AIM OF THE TASK | Copy out the data below as written; omit any images.

DATASET EXTRACT |
Start of Block
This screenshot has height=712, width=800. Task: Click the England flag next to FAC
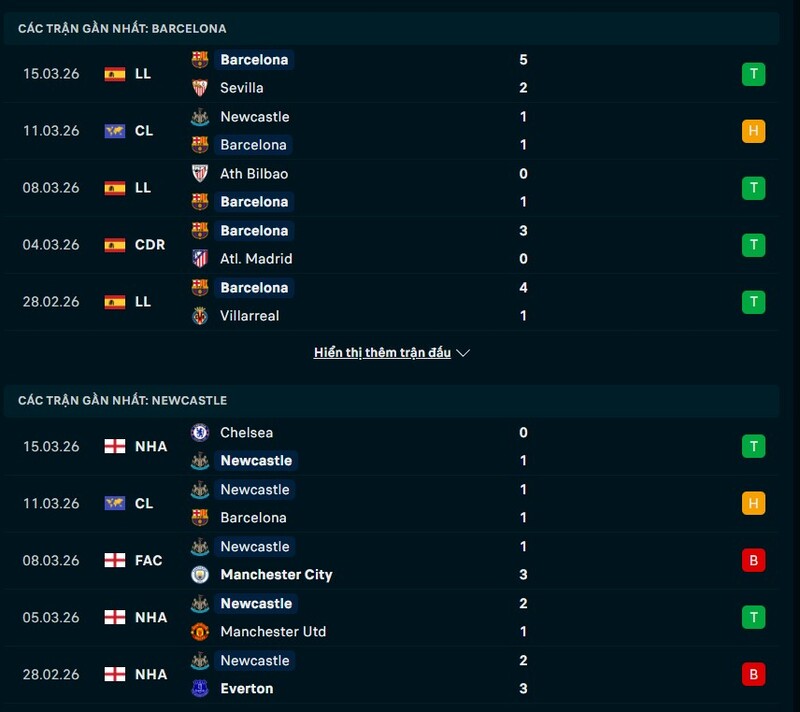point(115,561)
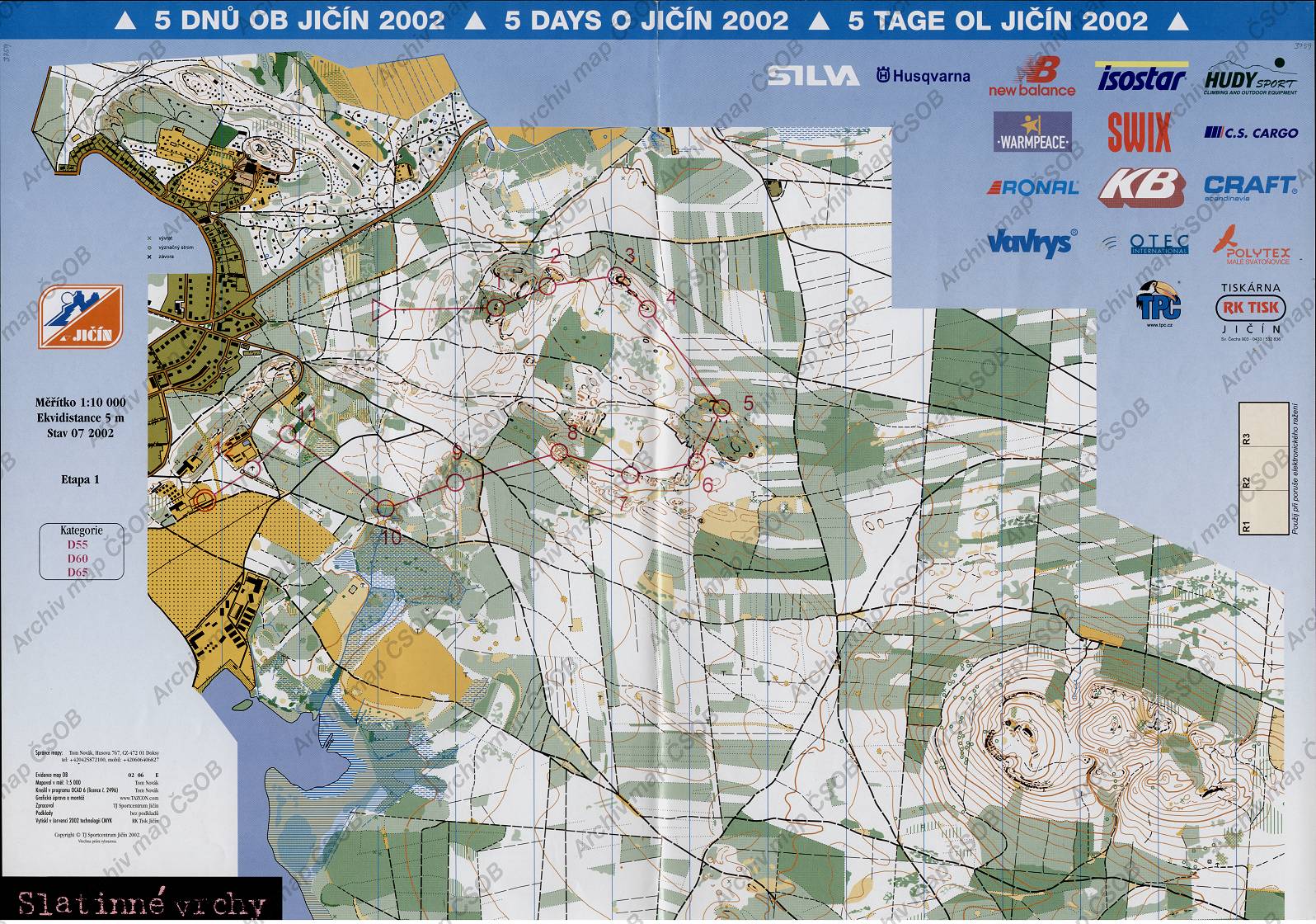Click the orange Jičín orienteering emblem
Screen dimensions: 1316x924
click(x=80, y=316)
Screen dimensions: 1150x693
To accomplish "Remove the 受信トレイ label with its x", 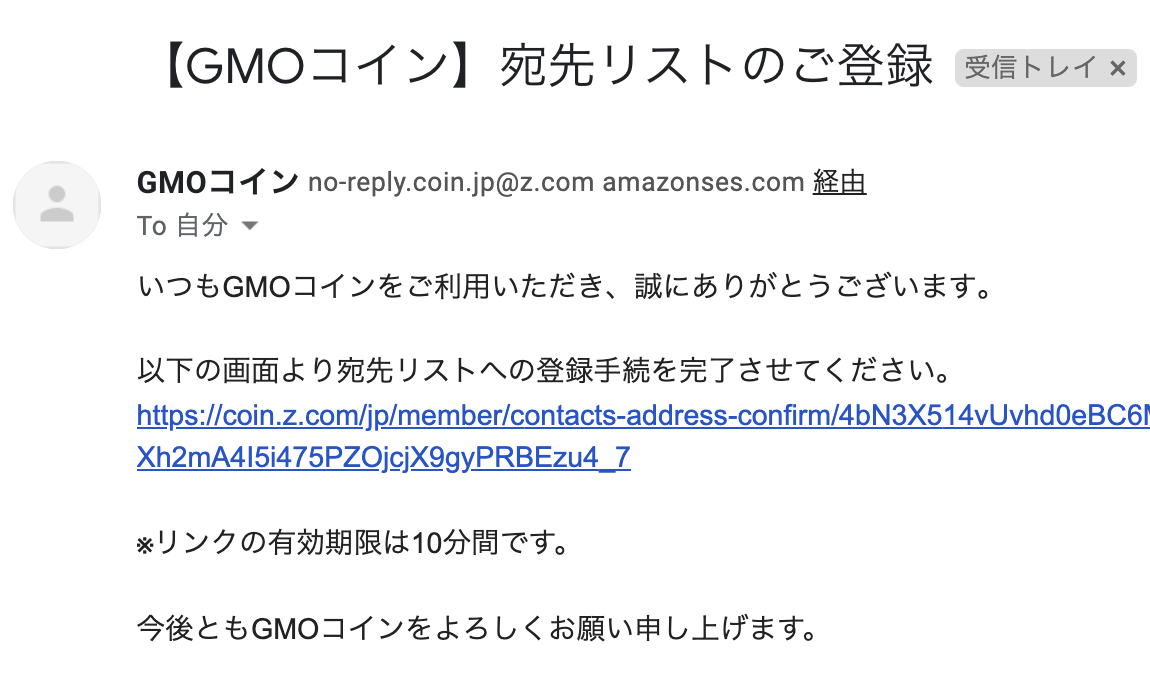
End of Block
RESULT BELOW |
This screenshot has height=712, width=800. Task: Click the England flag next to FAC
point(115,561)
Click the orange Jičín orienteering emblem
Screen dimensions: 1316x924
click(x=80, y=316)
Screen dimensions: 1150x693
To accomplish "Remove the 受信トレイ label with its x", 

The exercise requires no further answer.